We’d met in our early twenties when I was a junior in the marketing department of a law firm in Old Street. He was three years older and training to be a lawyer in the same firm. I was impressed with how clever he was. He was like a walking encyclopaedia. He wasn’t loud and brash, like some of the others in his team, with their swagger, their booming voices and sexist jokes. I’d find excuses to go into his department just to get a glimpse of the tall man with floppy dark hair and warm eyes. One day, when we were both at the coffee machine I made him laugh with a caustic joke about the sleazy middle-aged man in Archives who could never meet a woman’s eye but stared instead at their chest. I loved his laugh – he’d throw back his head with an actual guffaw. It sent tingles through me. After that he began to seek me out, too, and I started to wonder if the attraction might be mutual. And then he asked me out, a meal and a movie, laughed at my jokes and asked me to talk to him in Welsh. I loved how he thought I was clever and funny, how he would sit back in his chair and assess me, as though I was the most interesting, the most wonderful thing he’d ever seen. I preferred the person I was through his eyes.
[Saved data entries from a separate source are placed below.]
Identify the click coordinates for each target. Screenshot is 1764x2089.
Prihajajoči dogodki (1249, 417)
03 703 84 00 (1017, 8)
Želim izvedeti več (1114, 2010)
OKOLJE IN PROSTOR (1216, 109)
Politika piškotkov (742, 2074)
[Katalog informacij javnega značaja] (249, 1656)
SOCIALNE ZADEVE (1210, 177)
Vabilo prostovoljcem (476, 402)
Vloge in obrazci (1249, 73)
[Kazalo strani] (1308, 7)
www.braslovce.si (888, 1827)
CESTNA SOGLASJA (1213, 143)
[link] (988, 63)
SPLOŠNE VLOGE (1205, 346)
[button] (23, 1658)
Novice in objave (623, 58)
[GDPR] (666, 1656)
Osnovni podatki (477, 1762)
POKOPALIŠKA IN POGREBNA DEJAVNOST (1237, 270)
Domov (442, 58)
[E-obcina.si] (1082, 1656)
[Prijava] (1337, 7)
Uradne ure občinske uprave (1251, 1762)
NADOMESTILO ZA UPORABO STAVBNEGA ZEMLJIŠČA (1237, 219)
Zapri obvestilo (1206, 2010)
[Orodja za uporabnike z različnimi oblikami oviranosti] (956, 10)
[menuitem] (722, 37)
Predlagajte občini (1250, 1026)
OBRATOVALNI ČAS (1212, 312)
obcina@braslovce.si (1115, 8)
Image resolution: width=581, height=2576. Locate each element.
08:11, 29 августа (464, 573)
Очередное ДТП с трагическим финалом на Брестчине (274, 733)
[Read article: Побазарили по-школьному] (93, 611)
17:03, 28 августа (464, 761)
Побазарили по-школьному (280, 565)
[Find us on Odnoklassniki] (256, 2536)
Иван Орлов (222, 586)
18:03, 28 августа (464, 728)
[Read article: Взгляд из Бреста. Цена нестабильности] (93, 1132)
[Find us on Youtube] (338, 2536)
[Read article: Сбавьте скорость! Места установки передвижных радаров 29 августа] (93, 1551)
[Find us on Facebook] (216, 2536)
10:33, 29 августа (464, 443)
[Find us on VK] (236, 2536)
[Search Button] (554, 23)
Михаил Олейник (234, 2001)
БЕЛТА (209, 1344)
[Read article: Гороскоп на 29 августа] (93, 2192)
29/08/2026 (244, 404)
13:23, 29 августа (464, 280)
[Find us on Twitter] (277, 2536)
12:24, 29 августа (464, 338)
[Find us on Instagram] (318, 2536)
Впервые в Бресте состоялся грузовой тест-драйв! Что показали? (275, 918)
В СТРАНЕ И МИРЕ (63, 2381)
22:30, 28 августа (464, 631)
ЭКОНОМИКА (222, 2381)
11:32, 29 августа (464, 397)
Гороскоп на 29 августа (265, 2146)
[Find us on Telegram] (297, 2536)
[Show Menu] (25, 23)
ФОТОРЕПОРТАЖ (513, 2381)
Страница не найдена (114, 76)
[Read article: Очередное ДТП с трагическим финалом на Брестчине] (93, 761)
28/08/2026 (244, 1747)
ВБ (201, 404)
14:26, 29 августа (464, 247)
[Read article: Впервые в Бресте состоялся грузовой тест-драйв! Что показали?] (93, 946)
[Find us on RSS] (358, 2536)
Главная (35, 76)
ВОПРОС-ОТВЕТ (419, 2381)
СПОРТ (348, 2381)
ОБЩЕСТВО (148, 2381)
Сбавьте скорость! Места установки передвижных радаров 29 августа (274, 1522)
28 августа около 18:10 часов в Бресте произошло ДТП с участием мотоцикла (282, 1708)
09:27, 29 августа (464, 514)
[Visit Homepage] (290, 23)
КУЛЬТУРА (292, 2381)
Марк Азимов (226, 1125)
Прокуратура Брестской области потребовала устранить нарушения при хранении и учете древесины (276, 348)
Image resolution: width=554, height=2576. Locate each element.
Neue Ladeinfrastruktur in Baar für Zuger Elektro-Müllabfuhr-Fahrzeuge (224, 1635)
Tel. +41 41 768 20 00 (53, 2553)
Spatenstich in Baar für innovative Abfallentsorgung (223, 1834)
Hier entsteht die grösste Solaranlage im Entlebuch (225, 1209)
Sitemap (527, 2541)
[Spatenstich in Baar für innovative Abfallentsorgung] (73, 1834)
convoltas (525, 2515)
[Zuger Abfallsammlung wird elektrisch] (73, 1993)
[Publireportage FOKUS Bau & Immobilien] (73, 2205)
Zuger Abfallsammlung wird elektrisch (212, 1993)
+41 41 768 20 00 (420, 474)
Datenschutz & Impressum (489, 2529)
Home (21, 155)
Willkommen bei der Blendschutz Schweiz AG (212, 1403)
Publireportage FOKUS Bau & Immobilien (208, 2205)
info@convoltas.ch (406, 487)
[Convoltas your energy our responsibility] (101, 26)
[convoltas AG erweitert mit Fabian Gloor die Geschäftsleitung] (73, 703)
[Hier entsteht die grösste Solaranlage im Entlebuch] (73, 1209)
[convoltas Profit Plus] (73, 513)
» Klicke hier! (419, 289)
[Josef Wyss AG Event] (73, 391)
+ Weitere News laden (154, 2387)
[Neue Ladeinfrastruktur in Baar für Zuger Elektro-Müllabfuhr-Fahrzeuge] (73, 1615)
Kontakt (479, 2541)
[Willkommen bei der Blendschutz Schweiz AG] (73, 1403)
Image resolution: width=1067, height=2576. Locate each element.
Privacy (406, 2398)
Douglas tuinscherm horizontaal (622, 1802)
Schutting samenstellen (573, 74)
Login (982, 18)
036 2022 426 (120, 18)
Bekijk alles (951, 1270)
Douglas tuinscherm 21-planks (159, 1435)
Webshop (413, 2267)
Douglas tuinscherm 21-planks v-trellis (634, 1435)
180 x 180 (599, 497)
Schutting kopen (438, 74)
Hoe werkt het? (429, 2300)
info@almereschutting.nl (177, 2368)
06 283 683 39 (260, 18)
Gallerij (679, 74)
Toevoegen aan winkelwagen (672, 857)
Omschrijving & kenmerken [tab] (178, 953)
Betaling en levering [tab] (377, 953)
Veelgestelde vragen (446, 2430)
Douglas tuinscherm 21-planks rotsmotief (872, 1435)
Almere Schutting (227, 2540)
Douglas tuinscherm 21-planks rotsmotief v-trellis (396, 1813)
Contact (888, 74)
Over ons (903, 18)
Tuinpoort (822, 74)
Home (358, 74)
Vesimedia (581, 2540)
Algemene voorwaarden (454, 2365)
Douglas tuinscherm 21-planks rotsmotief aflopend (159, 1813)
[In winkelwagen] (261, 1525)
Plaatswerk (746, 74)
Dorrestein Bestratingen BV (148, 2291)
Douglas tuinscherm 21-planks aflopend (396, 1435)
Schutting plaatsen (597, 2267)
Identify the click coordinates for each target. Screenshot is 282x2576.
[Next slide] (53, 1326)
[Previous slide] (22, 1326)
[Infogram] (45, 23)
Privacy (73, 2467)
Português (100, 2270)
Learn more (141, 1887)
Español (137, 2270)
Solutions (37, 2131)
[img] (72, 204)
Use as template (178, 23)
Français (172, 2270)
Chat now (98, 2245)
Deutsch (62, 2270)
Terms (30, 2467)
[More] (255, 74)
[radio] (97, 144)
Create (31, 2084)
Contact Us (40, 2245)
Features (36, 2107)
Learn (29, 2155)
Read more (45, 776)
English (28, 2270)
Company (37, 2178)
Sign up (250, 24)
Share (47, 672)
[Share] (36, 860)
Soon we were inseparable, moving in together within three months. I knew some of his background: his Home Counties upbringing, his public-school education and then Exeter University (his parents had been disappointed, he said, when he failed to get into Oxford). He was an only child and his parents were older, his father a professor, his mother an economics lecturer, so the pressure had been heaped upon him. On our first date, he told me he’d wanted to be a writer but his parents wouldn’t hear of it. His eyes, the colour of conkers, had lit up when he talked about writing and I remember feeling sad that he had been forced by his parents down a different path. That he’d felt he had no choice but to conform.
He wasn’t going to be like that with our children, he said. He was going to give them the freedom they needed to grow as people.
Maybe I pushed him, too, without realizing it, when I encouraged him to go for that promotion at work so he’d be earning more money, enabling me to give up my job, or when I convinced him to move from our two-bedroom flat in Balham to a three-bedroom house near Twickenham Green, doubling our mortgage. Or when I started to complain that he was working too hard and had less time for me and the girls.
We were all guilty, his parents and me, of piling pressure on that sensitive, creative, clever man. I don’t think Adrian is weak. He’s stronger than I am in lots of ways. But I am conscious of pushing him too hard.